I found my WD book and I got the numbers wrong on the story about the 1771. I worked for Percom and had a lot to do with the 'Doubler' product for the TRS-80. The project existed before I came, but it was not usable. There was a software incompatibility problem. The 179? Series DD controller couldn't read/write/don't remember exactly, the 1771 single density files. They had already found an unused register in the controller memory map to use as a switch bit for single/double density. And the digital data separator was inadequate, but they didn't know about this problem until I got there.

 

My contribution to the Doubler was the idea to put a socket on the daughter board and just use the 1771 for single density. And after the data separator problem popped up, solving that problem. I have to give credit to a guy named Richard Benjamin, who spent days with me trying to solve the separator problem. One day he just quit working on it and told me I knew as much as he did about the problem and that he was sure I would crack it eventually. It could have been some money thing with Harold Mauch, the owner of Percom, I never found out. I kept banging on it until, with a little help from Harold, the problem was solved. The TRS-80 Expansion Interface had very little headroom in the power supply, and analogue data separators of the day were higher current than we thought it could handle. To make life more interesting. The data pattern for a formatted disk was E5E5, so when you formatted a disk the system would read each sector again to see if the sector was good. This pattern turned out to be inadequate for formatting DD and the disks would pass when real data was recorded, the last 5 tracks had errors. All this wasn't discovered until units had been shipped and Richard and I were on the hot seat, trying to find answers. First we found that 6DB6 was the 'worst case' and format kicked out every disk after that. The final solution was a small state machine that digitally had analogue properties using a TTL 32 byte prom with a transistor turning the gas gusseling part on just long enough to read the byte and back off so we could stay in line with the power supple problem. Harold supplied the transistor circuit.  It was a big success because a single sided single density drive from Radio Shack was $500 and this $200 card doubled your space.

== Supplied information ==
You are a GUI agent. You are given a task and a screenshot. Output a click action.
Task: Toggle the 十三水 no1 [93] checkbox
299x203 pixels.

== What to work on ==
**A)** Copy the Doubler recollection, starting at the words "I found my WD" and ending after "I got there.", and swap "controller" for "chip".
**B)** Continue the Doubler recollection from its last sentence.

== Per-task answers ==
**A)**
I found my WD book and I got the numbers wrong on the story about the 1771. I worked for Percom and had a lot to do with the 'Doubler' product for the TRS-80. The project existed before I came, but it was not usable. There was a software incompatibility problem. The 179? Series DD chip couldn't read/write/don't remember exactly, the 1771 single density files. They had already found an unused register in the chip memory map to use as a switch bit for single/double density. And the digital data separator was inadequate, but they didn't know about this problem until I got there.

**B)**
 

I also worked for a company named Aerocomp, John Lanseoni. He had a Radio Shack franchise in Lizard Flats, Arizona where he bought computers, and after they were delivered from Ft Worth, had them loaded on a truck and taken back to Ft Worth to Aerocomp. He had a double density project as well. His was farther along, but the engineer on the project didn't know about the power supply problem. We came up with a 4046 PPL version that used an FET for the pump up, pump down section that took even less power than the Doubler and being analogue, was better at separating data. Aerocomp advertised that they were better, but the extra headroom didn't really matter, the Doubler was good enough.

 

I didn't intend to write War and Peace, and there is a lot left out. I'm glad that people are collecting these units. If I can help just send me a note.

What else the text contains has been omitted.